- [How to complete this task]
Repeat the entries below exactly as they appear, with no pictures.

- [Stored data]
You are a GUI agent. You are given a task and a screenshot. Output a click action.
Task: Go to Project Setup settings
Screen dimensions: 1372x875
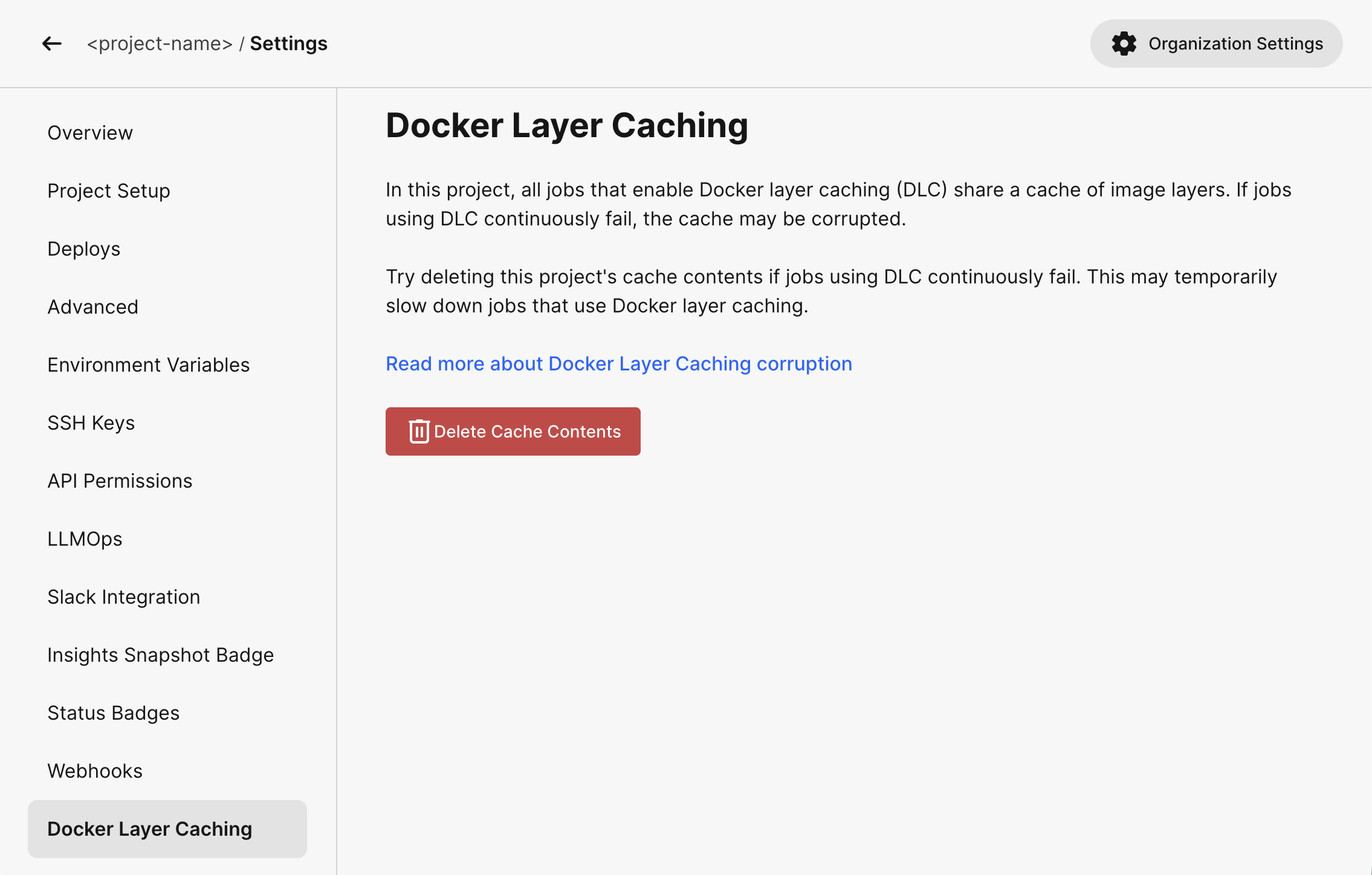(x=109, y=191)
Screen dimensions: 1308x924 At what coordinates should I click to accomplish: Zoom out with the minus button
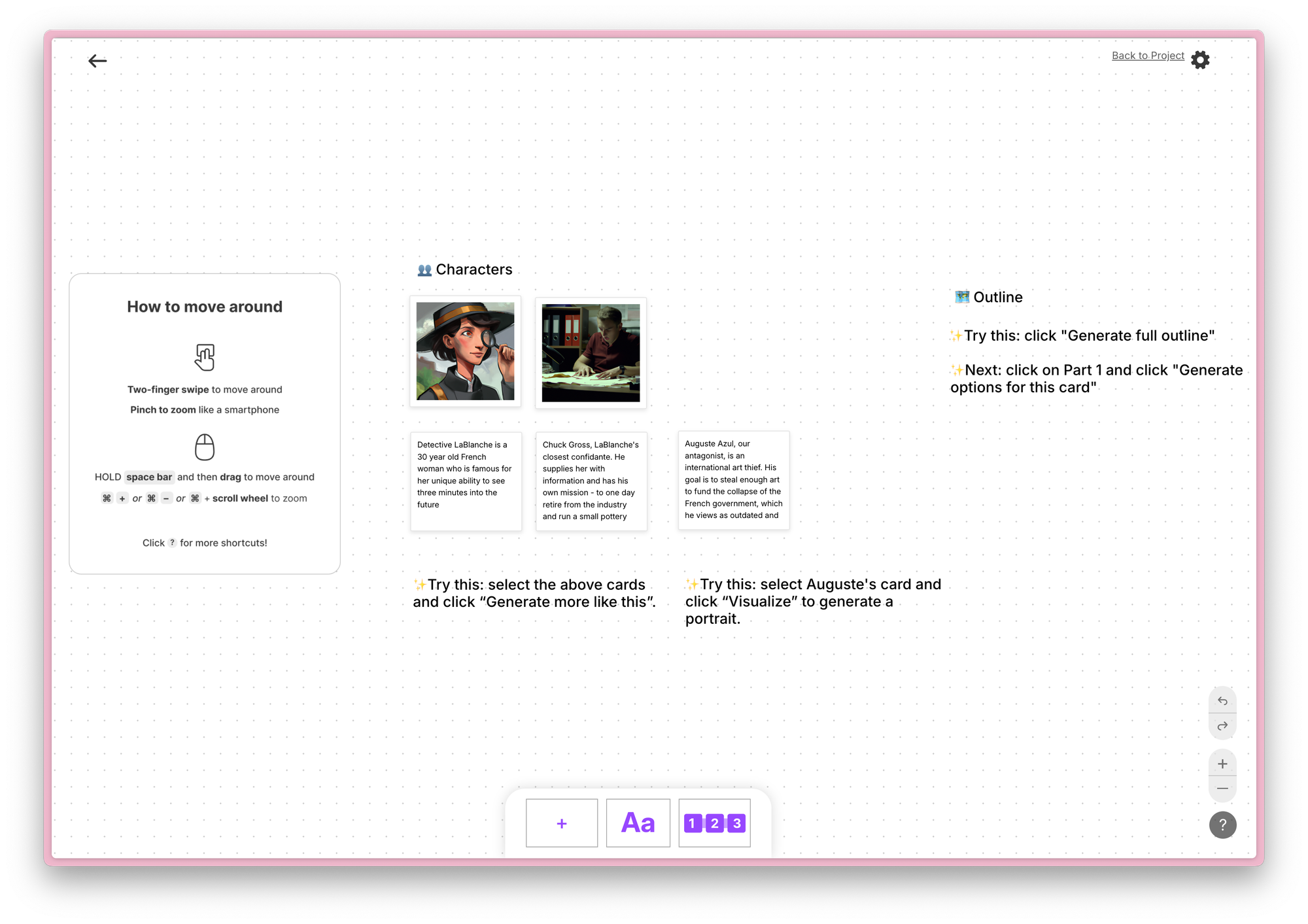[x=1222, y=789]
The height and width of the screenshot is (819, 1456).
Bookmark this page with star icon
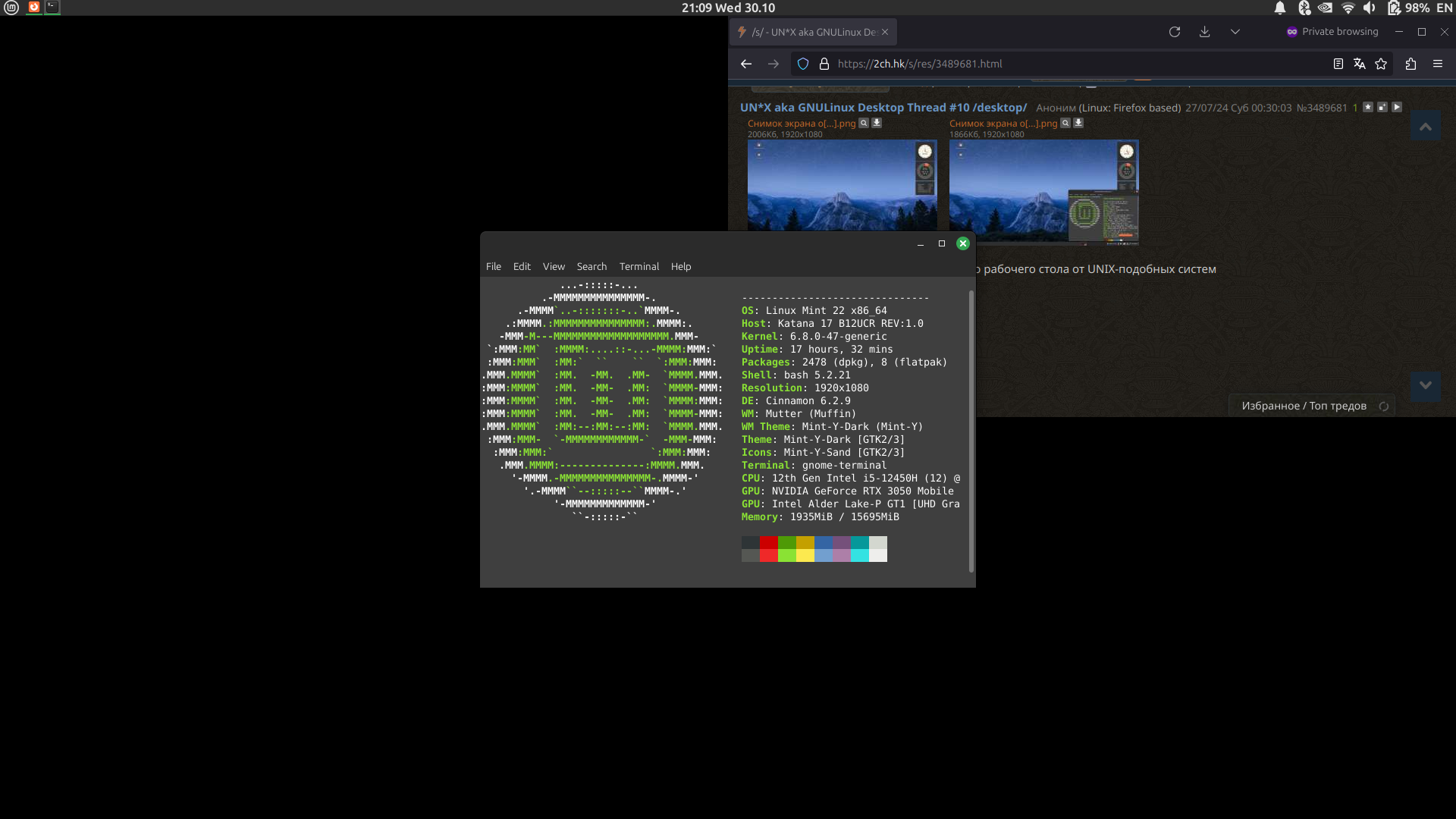1381,64
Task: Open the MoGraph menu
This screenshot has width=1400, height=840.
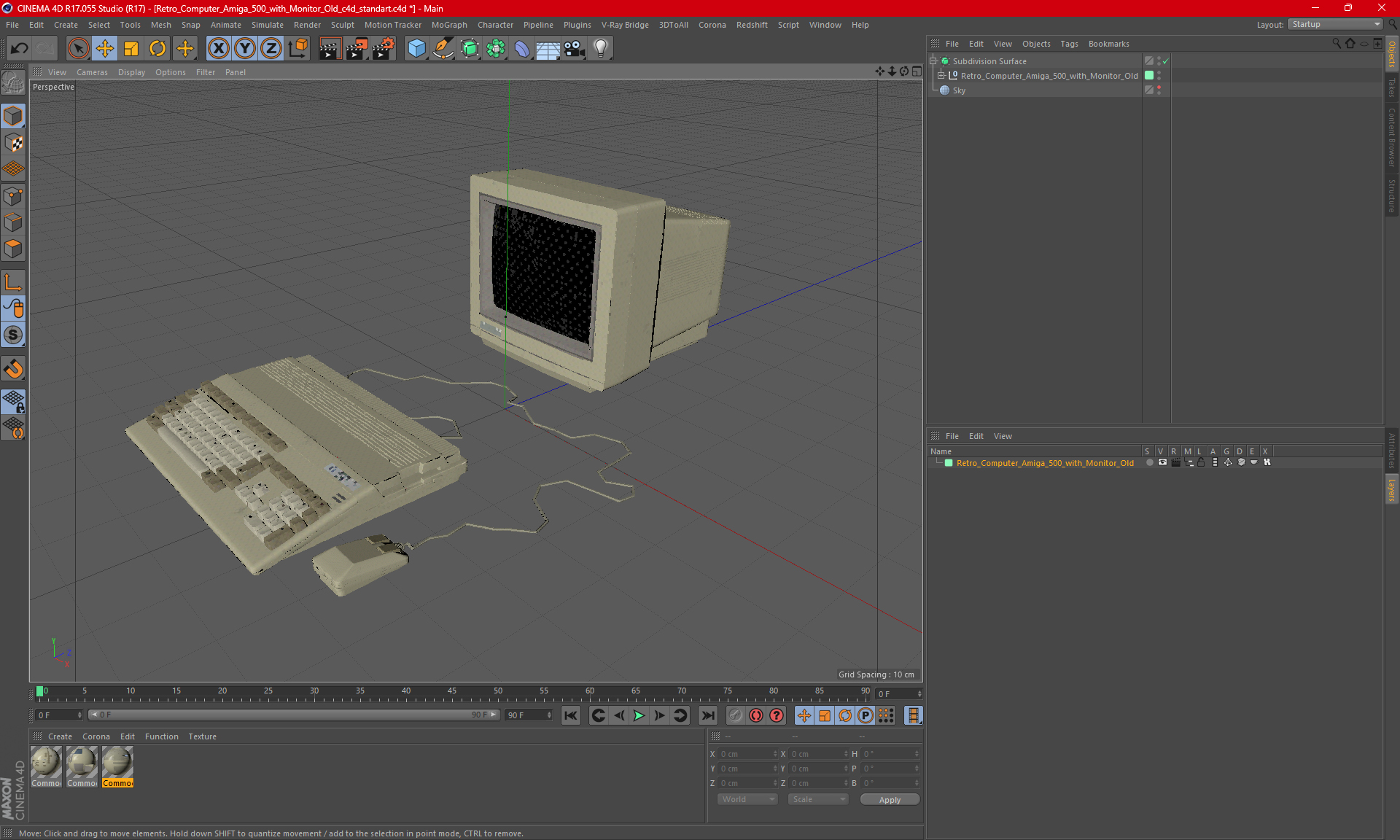Action: point(448,25)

- [Written reply]
You are a GUI agent. You are given a task and a screenshot. Output a click action.
Task: Go to Project Setup settings
Screen dimensions: 1372x875
(x=109, y=191)
Screen dimensions: 1308x924 At what coordinates should I click to accomplish: Zoom out with the minus button
[x=1222, y=789]
The height and width of the screenshot is (819, 1456).
Bookmark this page with star icon
1381,64
Task: Open the MoGraph menu
This screenshot has width=1400, height=840.
Action: point(448,25)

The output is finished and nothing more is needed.